Subject: Re: [RFC][PATCH 1/1] cxgb3i: cxgb3 iSCSI initiator
From: "Nicholas A. Bellinger" <nab@linux-iscsi.org>
To: Vladislav Bolkhovitin <vst@vlnb.net>
Cc: Jeff Garzik <jgarzik@pobox.com>, David Miller <davem@davemloft.net>,
       open-iscsi@googlegroups.com, rdreier@cisco.com, rick.jones2@hp.com,
       Steve Wise <swise@opengridcomputing.com>, Karen Xie <kxie@chelsio.com>,
       netdev@vger.kernel.org, michaelc@cs.wisc.edu, daisyc@us.ibm.com,
       wenxiong@us.ibm.com, bhua@us.ibm.com,
       Dimitrios Michailidis <dm@chelsio.com>,
       Casey Leedom <leedom@chelsio.com>, linux-scsi@vger.kernel.org,
       linux-kernel@vger.kernel.org
In-Reply-To: <48A4784B.7030500@vlnb.net>
References: <adad4kfxm9v.fsf@cisco.com>
	 <200808121457.11356.divy@chelsio.com>
	 <20080812.150246.42068558.davem@davemloft.net>
	 <200808121521.10101.divy@chelsio.com> <48A32976.7060504@vlnb.net>
	 <48A33633.20800@pobox.com>  <48A4784B.7030500@vlnb.net>
Content-Type: text/plain
Date: Thu, 14 Aug 2008 14:59:36 -0700
Message-Id: <1218751176.7444.51.camel@haakon2.linux-iscsi.org>
Mime-Version: 1.0
Content-Transfer-Encoding: 7bit
Sender: linux-kernel-owner@vger.kernel.org
Content-Length: 8492
Lines: 184

On Thu, 2008-08-14 at 22:24 +0400, Vladislav Bolkhovitin wrote:
> Jeff Garzik wrote:
> > Vladislav Bolkhovitin wrote:
> >> Divy Le Ray wrote:
> >>> On Tuesday 12 August 2008 03:02:46 pm David Miller wrote:
> >>>> From: Divy Le Ray <divy@chelsio.com>
> >>>> Date: Tue, 12 Aug 2008 14:57:09 -0700
> >>>>
> >>>>> In any case, such a stateless solution is not yet designed, whereas
> >>>>> accelerated iSCSI is available now, from us and other companies.
> >>>> So, WHAT?!
> >>>>
> >>>> There are TOE pieces of crap out there too.
> >>> Well, there is demand for accerated iscsi out there, which is the 
> >>> driving reason of our driver submission. 
> >> I'm, as an iSCSI target developer, strongly voting for hardware iSCSI 
> >> offload. Having possibility of the direct data placement is a *HUGE* 
> >> performance gain.
> > 
> > Well, two responses here:
> > 
> > * no one is arguing against hardware iSCSI offload.  Rather, it is a 
> > problem with a specific implementation, one that falsely assumes two 
> > independent TCP stacks can co-exist peacefully on the same IP address 
> > and MAC.
> > 
> > * direct data placement is possible without offloading the entire TCP 
> > stack onto a firmware/chip.
> > 
> > There is plenty of room for hardware iSCSI offload...
>
> Sure, nobody is arguing against that. My points are:
> 
> 1. All those are things not for near future. I don't think it can be 
> implemented earlier than in a year time, but there is a huge demand for 
> high speed and low CPU overhead iSCSI _now_.

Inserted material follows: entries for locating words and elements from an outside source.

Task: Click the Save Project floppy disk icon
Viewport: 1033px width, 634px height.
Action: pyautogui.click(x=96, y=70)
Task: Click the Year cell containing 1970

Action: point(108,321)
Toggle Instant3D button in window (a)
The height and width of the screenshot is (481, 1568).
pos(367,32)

Well, the first step wrt to this for us software folks is getting the
Slicing by 8 algoritim CRC32C into the kernel..  This would be a great
benefit for not just traditional iSCSI/TCP, but Linux/SCTP and
Linux/iWARP software codebases.

>  Nobody's satisfied by the 
> fact that with the latest high end hardware he can saturate 10GbE link 
> on only less than 50%(!). Additionally, for me, as an iSCSI target 
> developer, it looks especially annoying that hardware requirements for 
> _clients_ (initiators) are significantly higher than for _server_ 
> (target). This situation for me looks as a nonsense.
> 

I have always found this to be the historical case wrt iSCSI on x86
hardware.  The rough estimate was that given identical hardware and
network configuration, an iSCSI target talking to a SCSI subsystem layer
would be able to handle 2x throughput compared to an iSCSI Initiator,
obviously as long as the actual storage could handle it.

> 2. I believe, that iSCSI/TCP pair is sufficiently heavy weighted 
> protocol to be completely offloaded to hardware.

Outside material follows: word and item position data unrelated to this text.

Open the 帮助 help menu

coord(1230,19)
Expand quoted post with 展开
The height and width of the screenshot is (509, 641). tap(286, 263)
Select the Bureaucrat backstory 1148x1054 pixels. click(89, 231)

Heh, I think the period of designing news ASICs for traditional iSCSI
offload is probably slowing.  Aside from the actual difficulting of
doing this and competing with software iSCSI on commodity x86 4x & 8x
core (8x and 16x thread) micropressors with highly efficent software
implementation, that can do BOTH traditional iSCSI offload (where
available) and real deal OS independent connection recovery
(ErrorRecoveryLevel=2) between multiple stateless iSER iWARP/TCP
connections across both hardware *AND* software iWARP RNICs.

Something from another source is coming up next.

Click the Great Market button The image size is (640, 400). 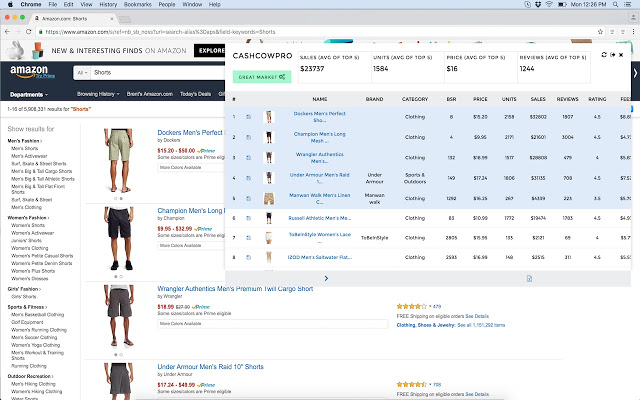coord(261,77)
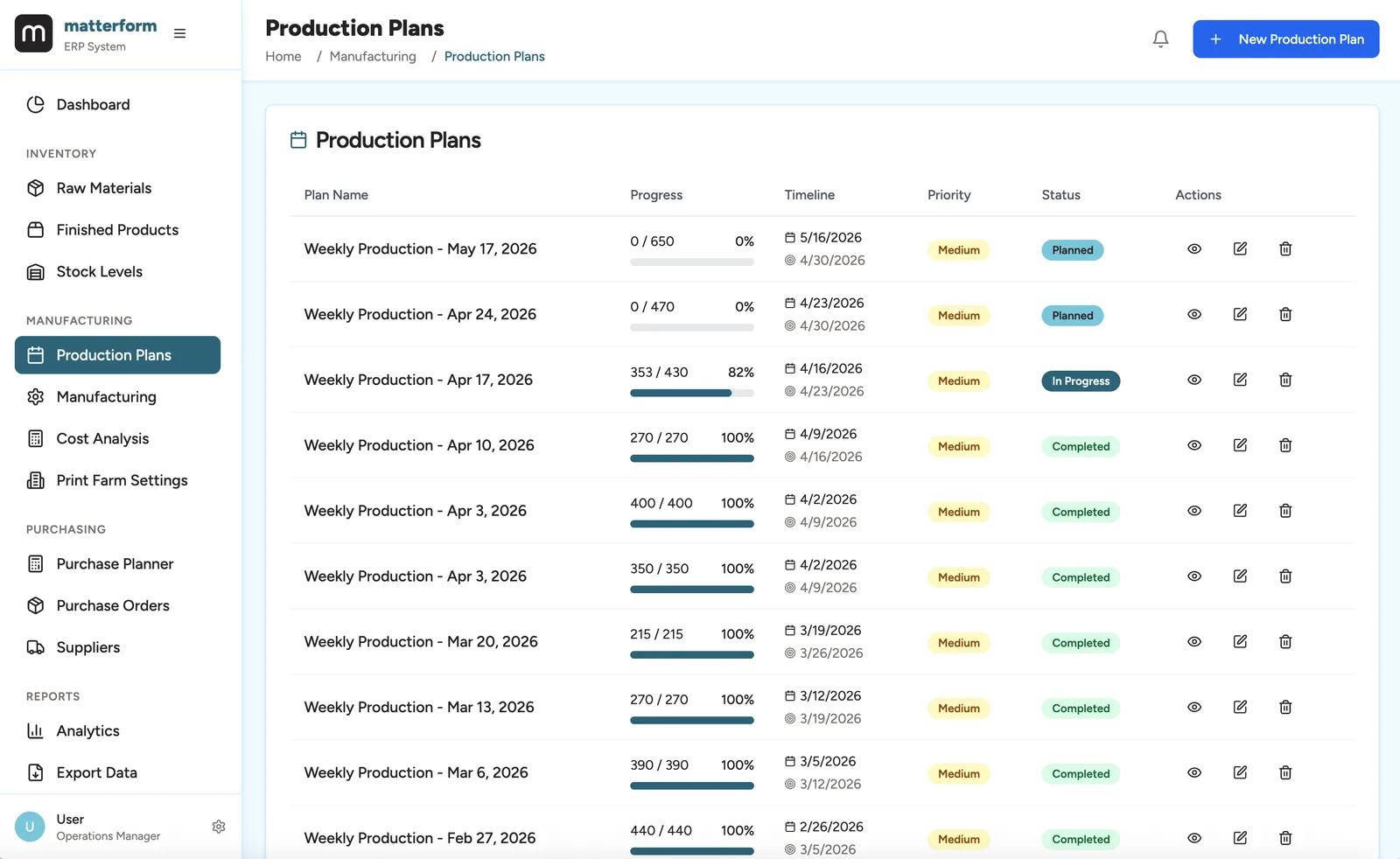Screen dimensions: 1400x859
Task: Navigate to the Purchase Planner
Action: tap(115, 563)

>  All partial offloads will never make it comparably efficient.

With traditional iSCSI, I definately agree on this.

With iWARP and iSER however, I believe the end balance of simplicity is
greater for both hardware and software, and allows both hardware and
software to scale more effectively because  The simple gain of having a
Framed PDU on top of legacy TCP with RFC 504[0-4] in order to determine
the offload of the received packet that will be mapped to storage
subsystem later memory for eventual hardware DMA on a vast array of
Linux supported storage hardware and CPU architectures.


>  It still would consume a lot of 
> CPU. For example, consider digests. Even if they computed by new CRC32C 
> instruction, the computation still would need a chunk of CPU power. I 
> think, at least as much as to copy the computed block to new location. 
> Can we save it? Sure, with hardware offload.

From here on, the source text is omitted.